Allen tidak berminat ikut campur pembicaraan mereka. Ia menyusup ke sela-sela kerumunan dan melihat sendiri sejumlah ambulans yang sedang mengemasi korban-korban yang menjerit kesakitan. Sebagian besar kulit mereka sudah melepuh mengelupas. Bahkan, mereka kehilangan wajahnya. Allen juga melihat hamparan kantong yang berisi mayat anak-anak. Di sepanjang perparkiran beradu raungan sirine ambulans, mobil polisi, pemadam kebakaran, dan tangis orang-Orang. Belum lagi pengapnya asap yang mengepul di udara.
Rogan menarik Allen untuk menjauh. Mereka menepi di sebuah phone box.
“Mau menelepon siapa?" tanya Allen.
“Diam di sana!” Rogan memencet nomornya dengan cepat.
“Galih?”
“Ya, aku di sini,” sahut suara di seberang.
“Apa-apaan kau ini? Sudah kubilang P itu bagianku! Dan waktunya juga bukan sekarang.” “Rogan, semalam rencananya berubah. Dia tidak memberi tahu? Oh, mungkin tak sempat. Katanya, dia ada urusan ke luar negeri.”

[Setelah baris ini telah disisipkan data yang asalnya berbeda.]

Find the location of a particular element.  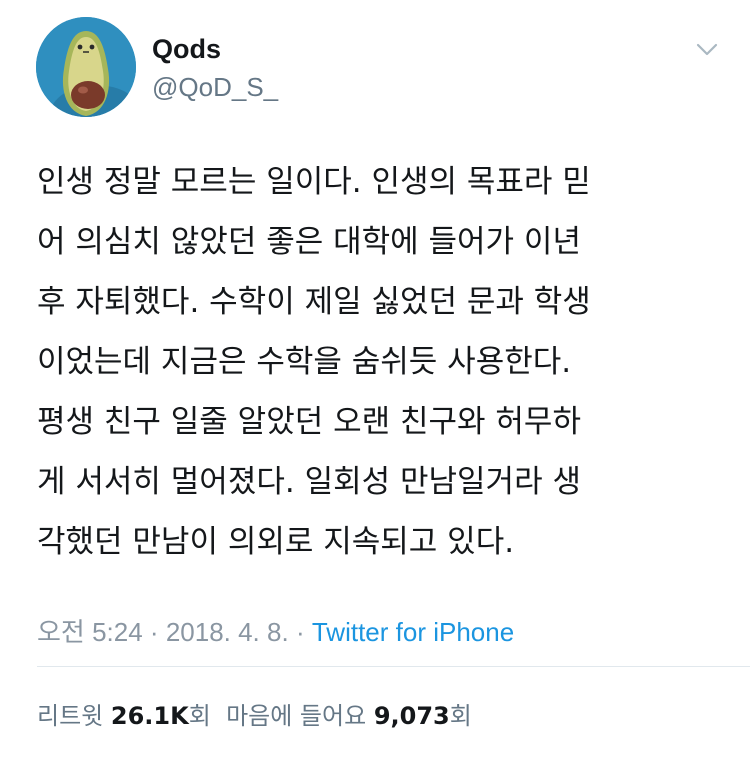

retweet-stat: 리트윗 26.1K회 is located at coordinates (124, 716). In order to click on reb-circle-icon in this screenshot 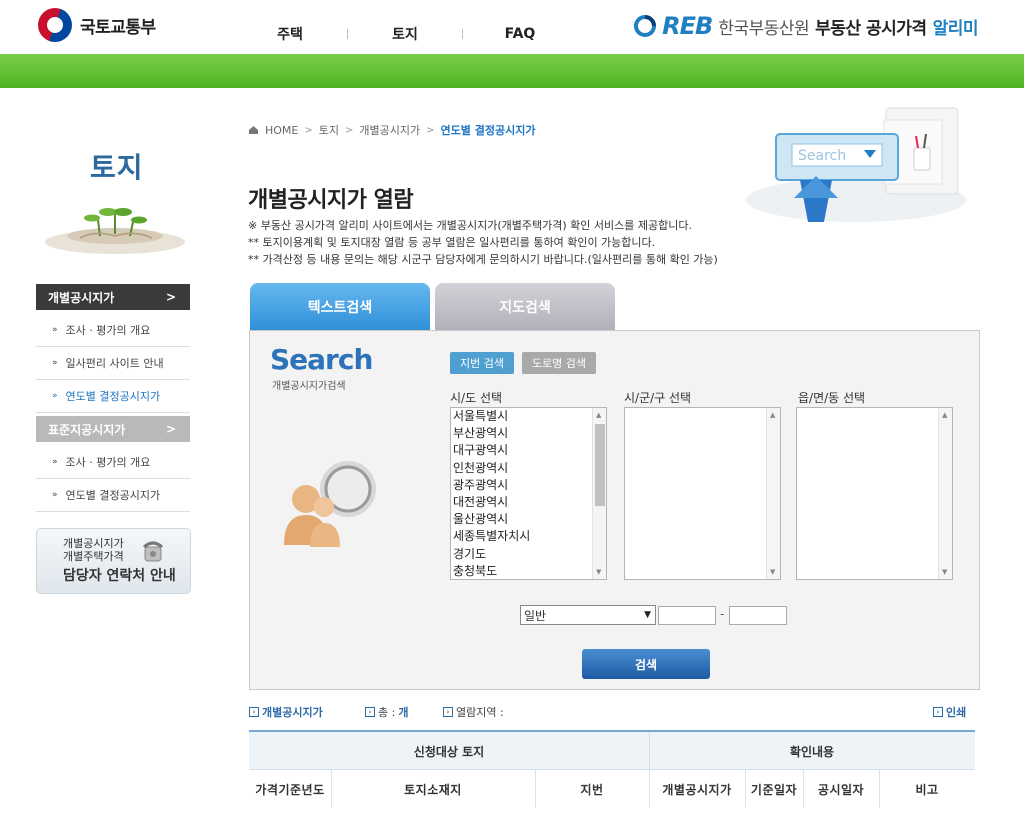, I will do `click(646, 26)`.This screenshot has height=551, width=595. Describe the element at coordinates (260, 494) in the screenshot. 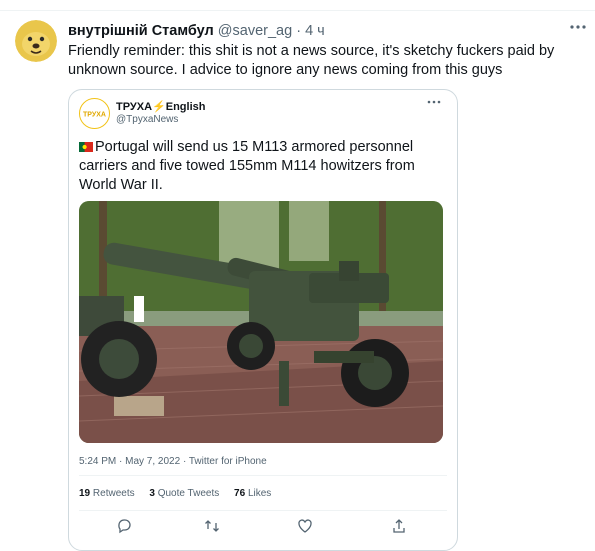

I see `likes-label: Likes` at that location. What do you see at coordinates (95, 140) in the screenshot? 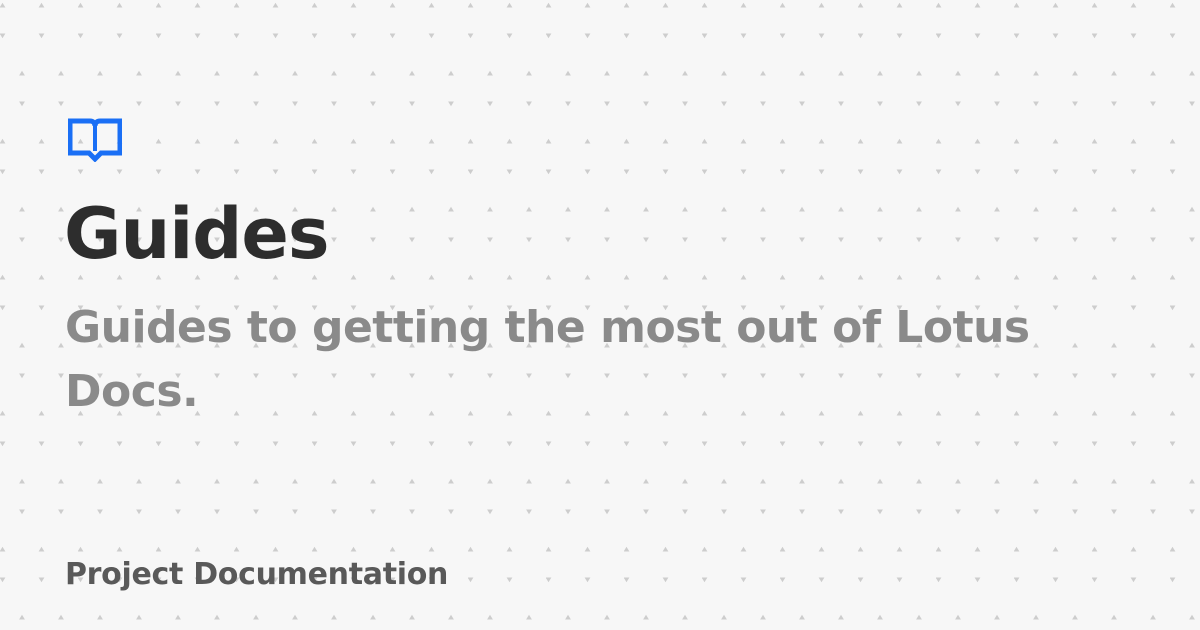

“Aku tidak mau tahu. Nanti malam aku ke markas!” Rogan membanting gagang telepon. Pekerjaannya tak beres dan ja sangat tidak puas.
“Aku nguping pembicaraanmu tadi,” ujar Allen jujur saat mereka turun dari bus desa yang nyaris kosong itu. Lalu, mereka mendaki jalan setapak di antara cemara. Senja mulai menggelar mega di ufuk barat. Sekawanan unggas pulang berbondong-bondong dan terbang rendah ke arah hutan di lembah sana.
“Kebiasaan buruk, Allen!”
“Aku...aku masih penasaran dengan pekerjaanmu di malam hari. Ayolah, Kak! Kasih tahu,” Rogan menarik napas panjang. Ia masih melangkah dengan santai sambil membenamkan kedua tangannya dalam-dalam ke saku jaketnya. Sekepulan uap gunung yang dingin mengalir dari mulutnya.

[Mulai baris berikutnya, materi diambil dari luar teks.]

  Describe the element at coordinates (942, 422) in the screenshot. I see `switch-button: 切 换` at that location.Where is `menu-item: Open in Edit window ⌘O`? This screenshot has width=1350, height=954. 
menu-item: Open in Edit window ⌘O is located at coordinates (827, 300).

“Pekerjaan yang rumit,” gumamnya.
“Bukannya kerja di pabrik kertas lumayan?”
“Pabrik kertas? Tidak, Allen. Pekerjaan yang ini jauh lebih baik. Uang kita melimpah di bank kalau sudah tinggal di utara nanti.”
Allen terdiam untuk sejenak.
“Apa itu Alpha 18?”
“Tahu dari mana?”
“Dari saku bajumu.”
“Benda itu...semacam peledak. Bom.”
“Lalu ..., kau namakan apa pekerjaanmu itu?”
Rogan hanya angkat bahu. Sungguh jawaban yang tidak menyenangkan Allen. Dibiarkannya Rogan melangkah lebih cepat mendahuluinya. Rumah kecil mereka di puncak bukit sudah kelihatan cerobong asapnya.
Senja memudar di kaki gunung. Meninggalkan sisa- sisa pendaran berwarna jingga di langit yang mulai gelap.